Three URI students earn prestigious Hollings Scholarship from NOAA

Awards provide $16,000 toward tuition plus paid internship


KINGSTON, R.I. – April 11, 2013 – Three sophomores at the University of Rhode Island have been awarded the Ernest F. Hollings Scholarship from the National Oceanic and Atmospheric Administration, one of the most prestigious scholarships for those studying the marine sciences. Since 2009, URI students have been awarded a total of 16 Hollings Scholarships, the most of any institution in New England and most among public universities in the United States.


This year’s recipients are marine biology majors Emily Bishop of Groton, Mass., Katharine Egan of Milford, Penn., and Nicole Marone of Howell, N.J., who also majors in ocean engineering.

The award provides the students with a total of $16,000 toward tuition in their junior and seniors years at URI plus a paid summer internship at a NOAA lab anywhere in the country during the summer after their junior year.
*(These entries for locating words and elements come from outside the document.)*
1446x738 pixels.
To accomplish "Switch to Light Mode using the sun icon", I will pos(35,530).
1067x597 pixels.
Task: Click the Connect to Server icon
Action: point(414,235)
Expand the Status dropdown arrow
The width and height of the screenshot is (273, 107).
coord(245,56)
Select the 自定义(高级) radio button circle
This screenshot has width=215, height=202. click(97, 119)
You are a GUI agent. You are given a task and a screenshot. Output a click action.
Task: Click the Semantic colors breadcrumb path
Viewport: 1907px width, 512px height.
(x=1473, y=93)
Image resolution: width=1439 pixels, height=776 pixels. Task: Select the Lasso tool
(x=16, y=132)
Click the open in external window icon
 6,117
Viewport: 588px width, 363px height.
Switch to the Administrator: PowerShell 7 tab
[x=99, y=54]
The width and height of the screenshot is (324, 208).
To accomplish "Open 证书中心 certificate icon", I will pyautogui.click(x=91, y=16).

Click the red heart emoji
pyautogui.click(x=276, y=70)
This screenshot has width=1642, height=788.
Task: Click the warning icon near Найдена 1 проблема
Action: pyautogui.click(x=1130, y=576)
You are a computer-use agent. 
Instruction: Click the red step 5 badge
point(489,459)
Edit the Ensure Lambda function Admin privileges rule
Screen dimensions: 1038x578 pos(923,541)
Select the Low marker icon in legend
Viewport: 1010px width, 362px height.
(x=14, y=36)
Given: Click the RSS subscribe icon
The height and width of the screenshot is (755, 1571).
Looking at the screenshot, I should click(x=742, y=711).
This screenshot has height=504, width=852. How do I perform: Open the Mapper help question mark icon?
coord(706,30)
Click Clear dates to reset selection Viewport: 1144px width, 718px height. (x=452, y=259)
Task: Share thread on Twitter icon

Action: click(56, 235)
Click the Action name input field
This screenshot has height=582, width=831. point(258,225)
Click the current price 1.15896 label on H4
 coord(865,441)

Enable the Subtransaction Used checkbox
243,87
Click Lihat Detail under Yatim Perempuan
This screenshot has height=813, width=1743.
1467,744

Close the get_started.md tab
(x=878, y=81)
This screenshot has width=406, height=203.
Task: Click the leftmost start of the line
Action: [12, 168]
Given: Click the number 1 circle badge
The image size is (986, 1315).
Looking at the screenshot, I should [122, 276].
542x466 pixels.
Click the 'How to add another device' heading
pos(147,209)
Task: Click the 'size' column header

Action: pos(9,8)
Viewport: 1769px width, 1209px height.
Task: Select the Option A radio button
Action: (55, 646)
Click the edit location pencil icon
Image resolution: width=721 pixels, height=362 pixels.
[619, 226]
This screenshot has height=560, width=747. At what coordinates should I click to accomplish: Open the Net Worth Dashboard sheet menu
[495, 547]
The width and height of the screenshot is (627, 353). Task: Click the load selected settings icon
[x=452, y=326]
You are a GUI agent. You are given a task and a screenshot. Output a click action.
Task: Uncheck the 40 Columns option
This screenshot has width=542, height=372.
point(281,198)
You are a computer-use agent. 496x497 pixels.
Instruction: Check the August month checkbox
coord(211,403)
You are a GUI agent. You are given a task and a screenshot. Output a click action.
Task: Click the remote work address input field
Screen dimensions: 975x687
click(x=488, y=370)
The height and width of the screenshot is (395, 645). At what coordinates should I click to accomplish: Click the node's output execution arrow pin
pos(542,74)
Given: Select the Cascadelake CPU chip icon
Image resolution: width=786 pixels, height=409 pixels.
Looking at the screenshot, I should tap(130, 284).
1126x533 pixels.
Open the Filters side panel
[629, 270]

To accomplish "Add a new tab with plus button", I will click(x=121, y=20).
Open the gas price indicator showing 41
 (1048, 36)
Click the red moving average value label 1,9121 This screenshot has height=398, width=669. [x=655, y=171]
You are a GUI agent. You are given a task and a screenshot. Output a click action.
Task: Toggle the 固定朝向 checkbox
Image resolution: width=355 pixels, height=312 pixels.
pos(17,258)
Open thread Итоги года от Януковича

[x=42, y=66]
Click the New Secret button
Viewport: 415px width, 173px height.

The scholarship program is designed to increase interest in oceanic and atmospheric science, increase support for environmental stewardship, and recruit students to public service careers at NOAA and other governmental science agencies.


“We are so proud of the achievements of all of our students. The Hollings Scholarship will provide them with unique research opportunities and will open so many doors for the future,” said Jacqueline Webb, professor of biological sciences and coordinator of the URI Marine Biology Program. “The NOAA internships are quite extraordinary. In the past few years our Hollings recipients have gone to the NOAA labs in Santa Cruz, Seattle, Hawaii, Beaufort, Puerto Rico, and Narragansett.”


Bishop has had a lifelong passion for marine life and environmental advocacy, but her first two years at URI also sparked an interest in algae and marine plants. She has received two grants to conduct research on these topics, and she looks forward to continuing her research next fall while spending the semester aboard a sailing ship as part of the SEA Semester program.

“I have really enjoyed the scientific community that is present at URI,” said Bishop. “I love learning about the research other people are conducting here, and everyone is always willing to help me with my research questions.”


Bishop hopes that her NOAA internship will be located somewhere in the Pacific Northwest where she can study kelp forests. After graduating from URI and later earning a graduate degree, she would like to eventually work for NOAA.


Egan became interested in marine science because of what she calls “the mystery of not knowing what covers 70 percent of our whole planet.” During her first two years at URI, she conducted research on greenhouse gas emissions from salt marshes in Rhode Island and Massachusetts while also studying algae blooms in Narragansett Bay.


“I find it thrilling to try to answer one of my own research questions, and the feeling when you think you have supported your hypothesis is just something that can’t be described,” she said.


She, too, hopes for a West Coast internship opportunity – or perhaps somewhere in the tropics — after studying abroad in Bermuda next fall.

Marone attended a marine science high school, which strengthened her desire to study and protect the marine environment. At URI she has conducted research on the stressors affecting sharks and rays as well as the hypoxia tolerance of marine animals living in “dead zones.”


She hopes to intern at the NOAA Ocean and Coastal Resource Management lab in Hawaii to study ocean thermal energy conversion, and she plans to go to graduate school in Hawaii after earning her bachelor’s degree at URI.


“With an ocean engineering degree, I can hopefully design effective renewable ocean energy systems and use my knowledge of the marine environment to minimize any interferences such a system could have on the surrounding environment,” Marone said.

The students will learn which internship lab they are assigned to next winter.


This award is among eight coveted national scholarships won by URI students this year. They were awarded two Fulbright Scholarships, three NOAA/Hollings Scholarships, a Whitaker Scholarship, a Truman Scholarship, and a Boren Scholarship.